**What is being asked**
Pictures stay out. All the rest of the records must be repeated exactly.

__________

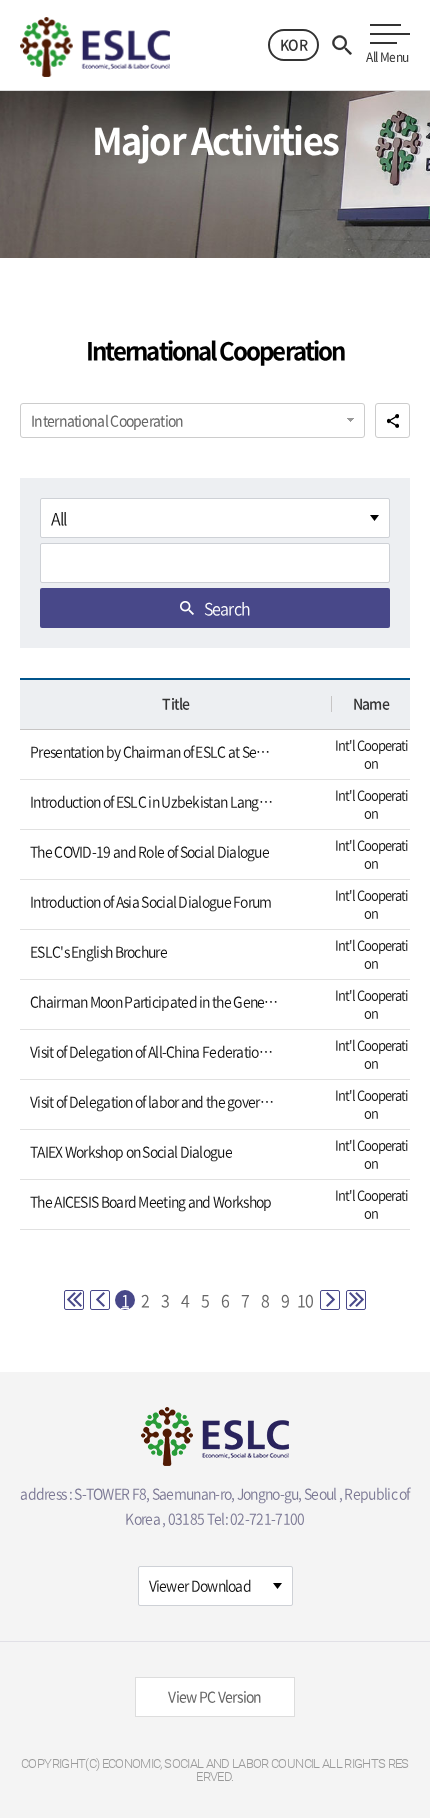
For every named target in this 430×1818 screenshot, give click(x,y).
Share (392, 420)
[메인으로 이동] (95, 44)
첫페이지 (74, 1300)
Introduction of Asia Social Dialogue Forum (151, 901)
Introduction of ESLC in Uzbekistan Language (155, 801)
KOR (293, 44)
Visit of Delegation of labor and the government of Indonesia (155, 1101)
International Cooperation (107, 420)
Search (227, 608)
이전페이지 (100, 1300)
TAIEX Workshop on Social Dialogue (131, 1151)
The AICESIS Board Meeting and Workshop (150, 1201)
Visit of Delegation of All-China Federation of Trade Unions (155, 1051)
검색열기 (342, 45)
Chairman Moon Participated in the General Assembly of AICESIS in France (155, 1001)
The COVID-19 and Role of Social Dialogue (149, 851)
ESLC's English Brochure (98, 951)
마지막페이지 (356, 1300)
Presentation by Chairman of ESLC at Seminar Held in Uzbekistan (155, 751)
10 (305, 1300)
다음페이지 (330, 1300)
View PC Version (215, 1696)
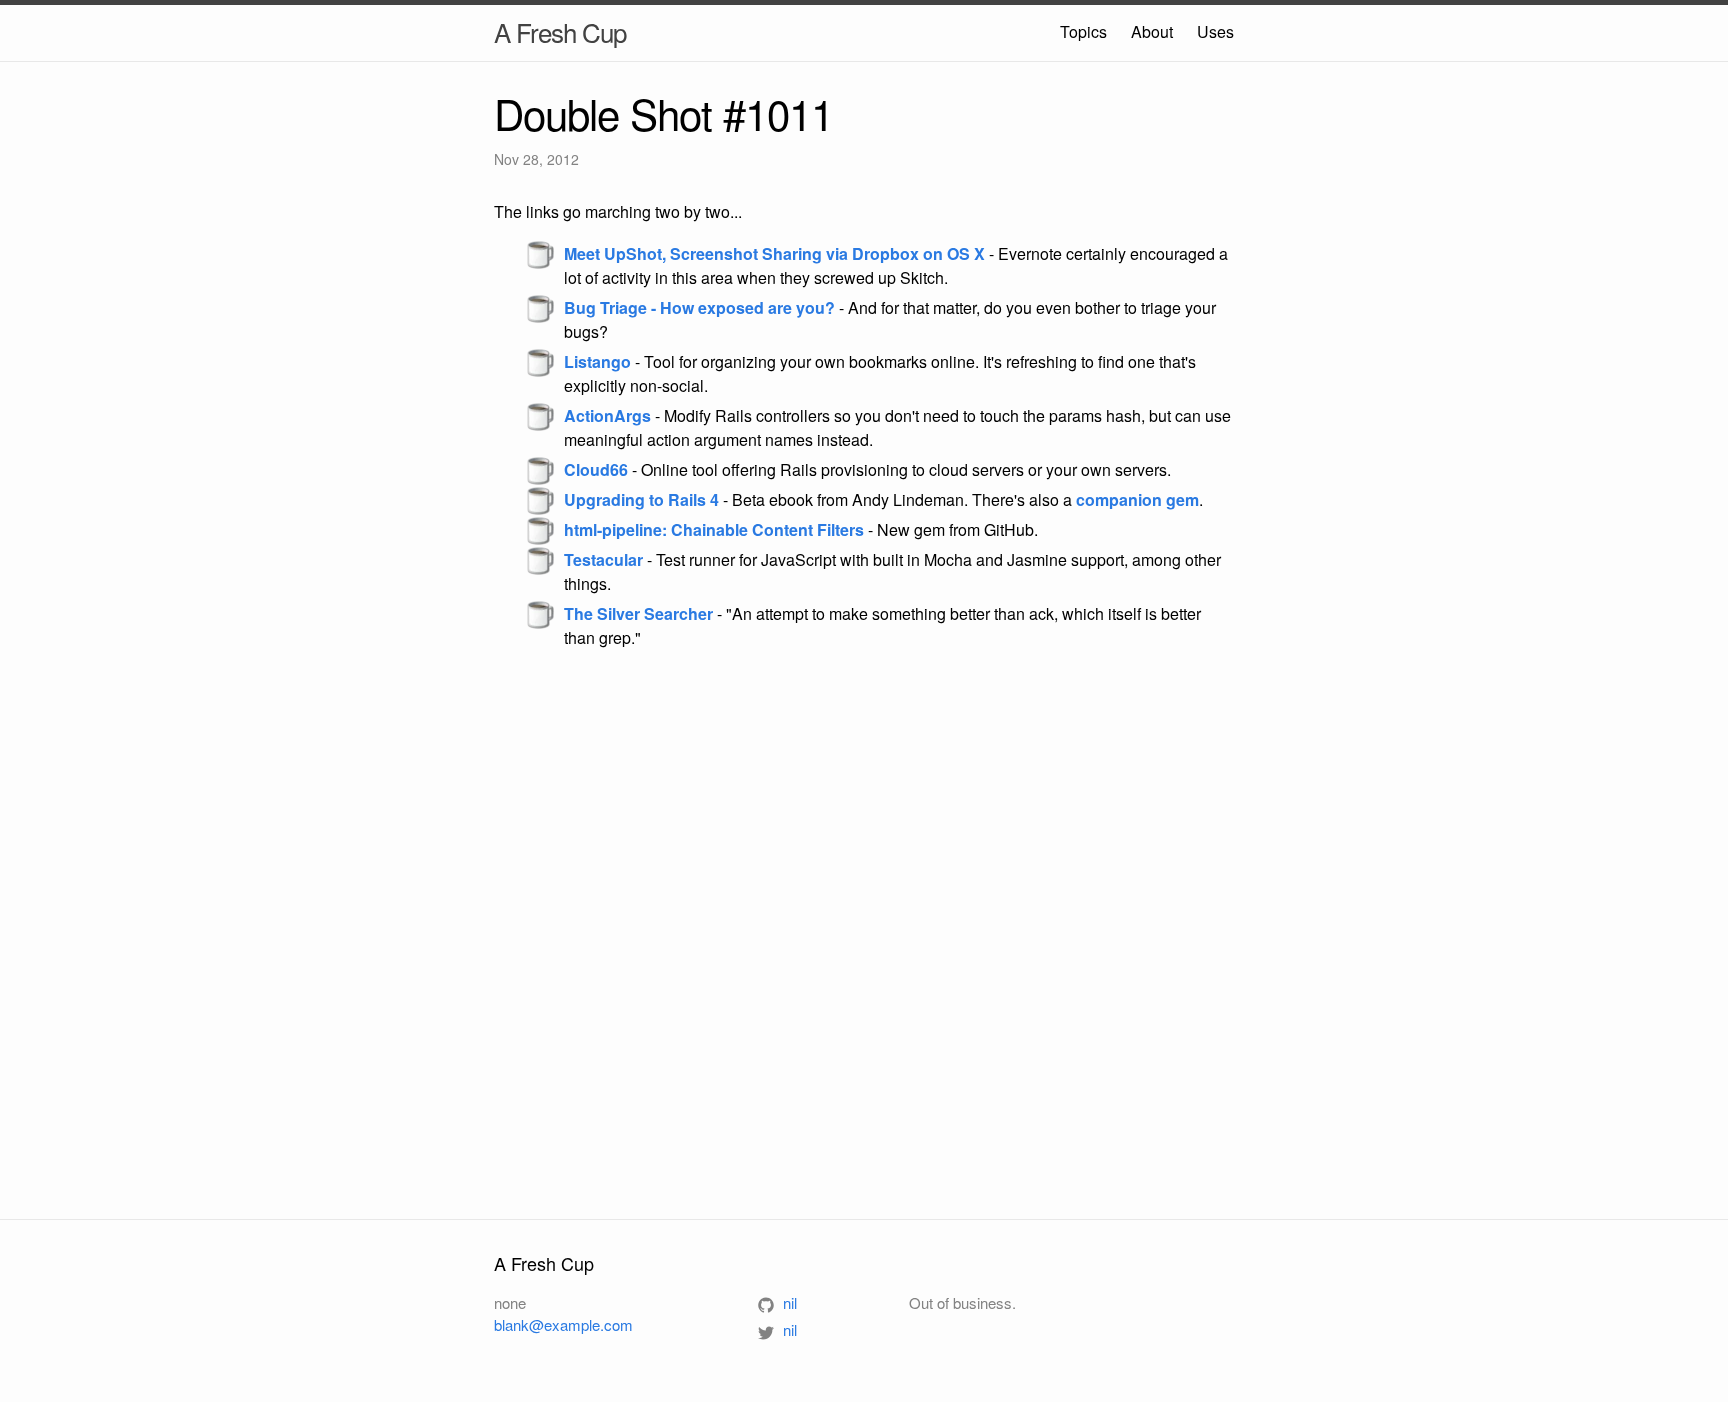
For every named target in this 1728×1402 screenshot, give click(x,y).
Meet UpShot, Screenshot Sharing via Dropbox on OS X (774, 253)
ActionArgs (607, 415)
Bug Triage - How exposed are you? (699, 307)
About (1152, 31)
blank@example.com (563, 1324)
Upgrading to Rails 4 (641, 499)
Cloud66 (596, 469)
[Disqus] (864, 933)
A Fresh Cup (560, 31)
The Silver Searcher (638, 613)
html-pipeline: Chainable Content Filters (714, 529)
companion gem (1137, 499)
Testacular (603, 559)
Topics (1083, 31)
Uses (1215, 31)
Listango (597, 361)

__________

**Final answer**
For every named target in this 430×1818 screenshot, give click(x,y).
Share (392, 420)
[메인으로 이동] (95, 44)
첫페이지 (74, 1300)
Introduction of Asia Social Dialogue Forum (151, 901)
Introduction of ESLC in Uzbekistan Language (155, 801)
KOR (293, 44)
Visit of Delegation of labor and the government of Indonesia (155, 1101)
International Cooperation (107, 420)
Search (227, 608)
이전페이지 (100, 1300)
TAIEX Workshop on Social Dialogue (131, 1151)
The AICESIS Board Meeting and Workshop (150, 1201)
Visit of Delegation of All-China Federation of Trade Unions (155, 1051)
검색열기 (342, 45)
Chairman Moon Participated in the General Assembly of AICESIS in France (155, 1001)
The COVID-19 and Role of Social Dialogue (149, 851)
ESLC's English Brochure (98, 951)
마지막페이지 (356, 1300)
Presentation by Chairman of ESLC at Seminar Held in Uzbekistan (155, 751)
10 (305, 1300)
다음페이지 (330, 1300)
View PC Version (215, 1696)
For every named target in this 1728×1402 screenshot, give click(x,y).
Meet UpShot, Screenshot Sharing via Dropbox on OS X (774, 253)
ActionArgs (607, 415)
Bug Triage - How exposed are you? (699, 307)
About (1152, 31)
blank@example.com (563, 1324)
Upgrading to Rails 4 (641, 499)
Cloud66 (596, 469)
[Disqus] (864, 933)
A Fresh Cup (560, 31)
The Silver Searcher (638, 613)
html-pipeline: Chainable Content Filters (714, 529)
companion gem (1137, 499)
Testacular (603, 559)
Topics (1083, 31)
Uses (1215, 31)
Listango (597, 361)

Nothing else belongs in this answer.